13 September 2015 Insurance

Growth in private cat bonds brings new faces to ILS

Driven by lower costs and faster time-scales, the market for private catastrophe bonds is growing quickly, allowing counterparties not previously active in the ILS space to use this method of risk transfer, John Butler, managing partner at Twelve Capital, told Monte Carlo Today.

Deals of this nature can be structured in as little as 10 days and also allow investors access to more diverse risks unavailable in the public markets.

“The ILS markets continue to open up to private cat bonds, and that’s an area where Twelve Capital have been particularly active, with the firm investing in three such bonds in the second quarter of this year alone,” Butler said.

“From our perspective, we’ve found that more traditional counterparties who wouldn’t have previously been active in the ILS space have become interested in transacting in private cat bonds and, because we have a cost-effective platform, bonds can be effectively structured on behalf of our end investors.

“It takes about 10 days to put one of these together and the benefit of this is that we can introduce investors to more diverse risk through new counterparties who wouldn’t ordinarily have had the chance to issue cat bonds on the public markets.”

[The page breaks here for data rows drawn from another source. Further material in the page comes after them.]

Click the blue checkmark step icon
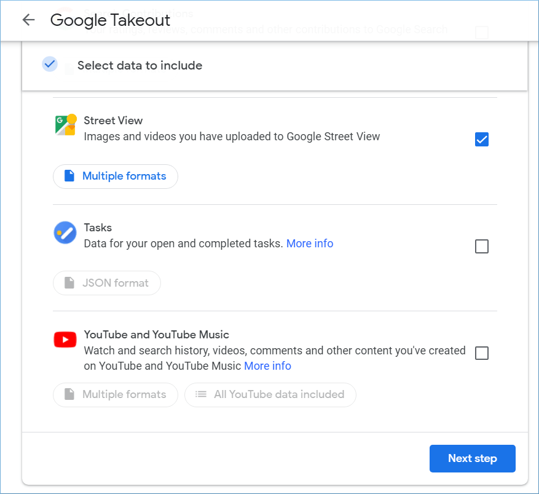The image size is (539, 494). pyautogui.click(x=50, y=64)
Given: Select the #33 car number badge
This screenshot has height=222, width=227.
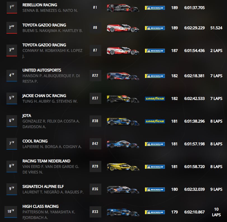Looking at the screenshot, I should [95, 212].
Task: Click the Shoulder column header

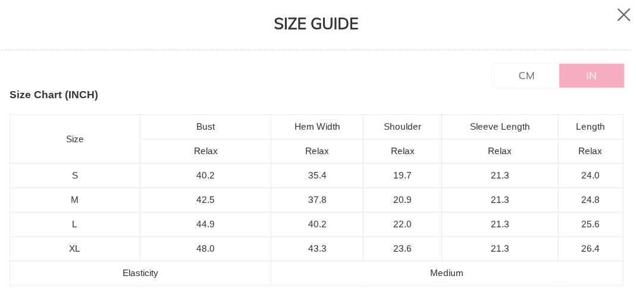Action: [402, 127]
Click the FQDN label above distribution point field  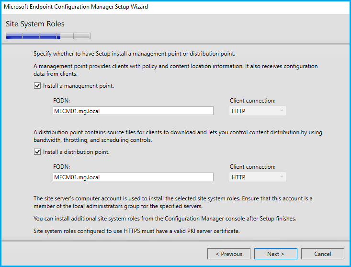pos(61,167)
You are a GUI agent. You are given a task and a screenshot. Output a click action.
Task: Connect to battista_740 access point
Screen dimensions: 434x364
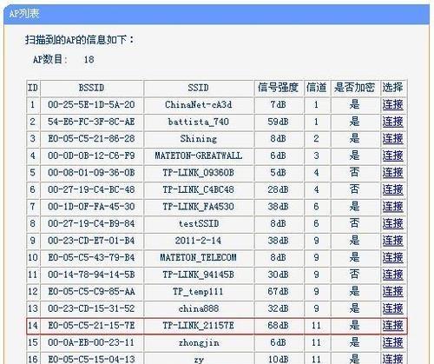[x=392, y=122]
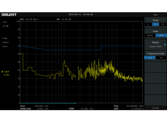Viewport: 167px width, 122px height.
Task: Click the SIGLENT logo
Action: [x=9, y=15]
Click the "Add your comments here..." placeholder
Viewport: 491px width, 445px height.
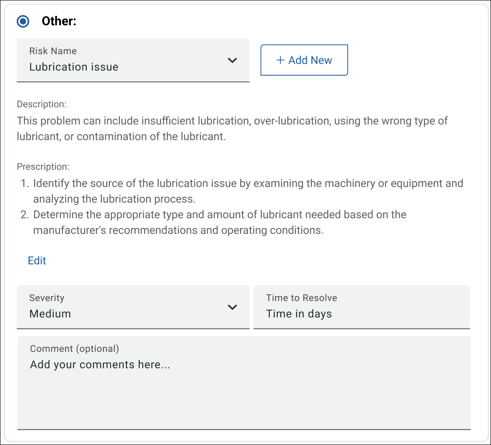click(x=100, y=364)
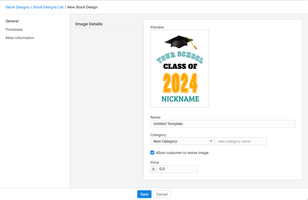The height and width of the screenshot is (200, 308).
Task: Switch to the Processes section
Action: [x=14, y=30]
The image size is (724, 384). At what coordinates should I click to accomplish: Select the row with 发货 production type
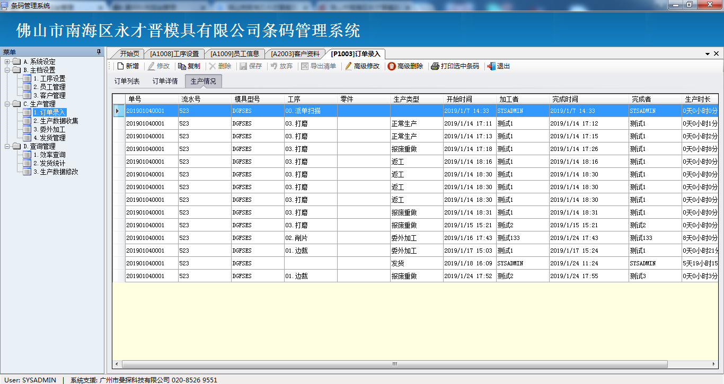[x=415, y=263]
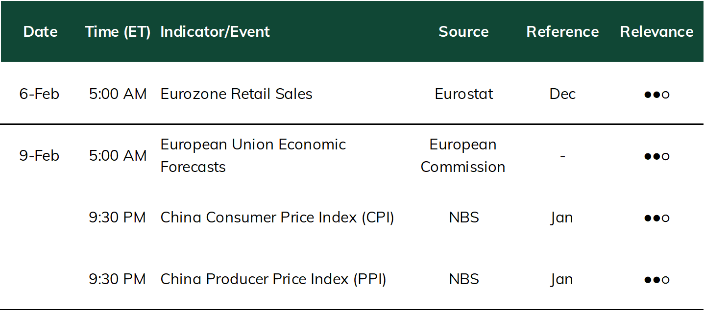Screen dimensions: 704x316
Task: Select the 9-Feb date cell
Action: pyautogui.click(x=39, y=156)
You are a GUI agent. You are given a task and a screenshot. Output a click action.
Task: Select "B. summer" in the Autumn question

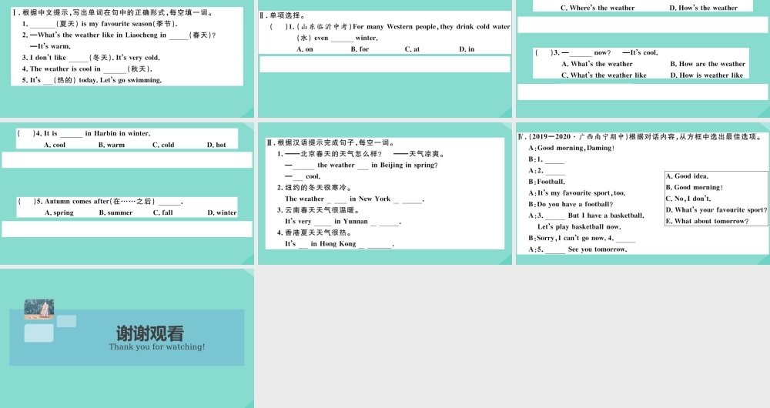(116, 212)
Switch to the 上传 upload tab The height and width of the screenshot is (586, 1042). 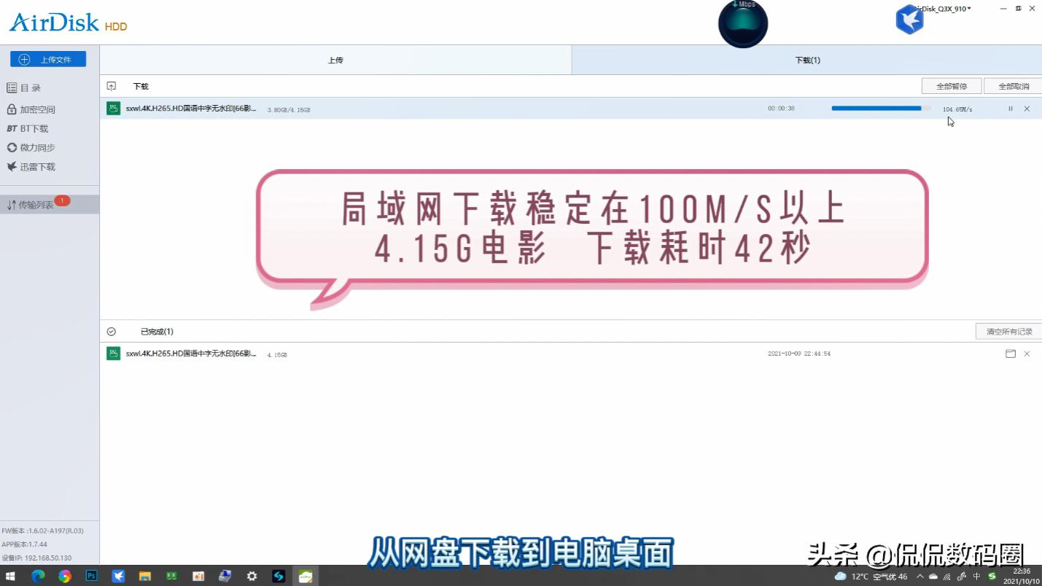[x=335, y=60]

He said the rise of these bespoke deals has in part been driven by a growing sophistication among investors and due diligence processes that have continued to become ever more detailed over the past 12 months.

“Pension funds are well-educated as to the nature of these risks, having historically always been the major providers of equity investment for traditional reinsurers,” Butler said.

“Today, they just become more proximate to the same risk as their level of sophistication improves.

“Coupled with the significantly improved levels of detail and granularity around reporting, investors are being regularly educated by their manager around how investments are performing and frequently seek ever more innovative solutions in order to enhance returns.”

The growth of the sector will be boosted by increased volatility in the wider financial markets, Butler predicts. He explained that, by adding ILS to a wider portfolio, institutional investors will be able to reduce the volatility of their overall investments.

“With volatility expected to increase in the next two to three years, it is understandable that ILS will continue to have an ever-growing place within the context of a broader and more diversified portfolio,” he said.

Butler stressed that he sees the ILS market as an example of an industry that is innovative, one that is developing to address the needs of insurers and investors alike. He is attending Monte Carlo this year with the aim of driving “communication between reinsurers and the capital markets, but also to help bridge the ever-narrowing gap between traditional and alternative investments in the insurance space”.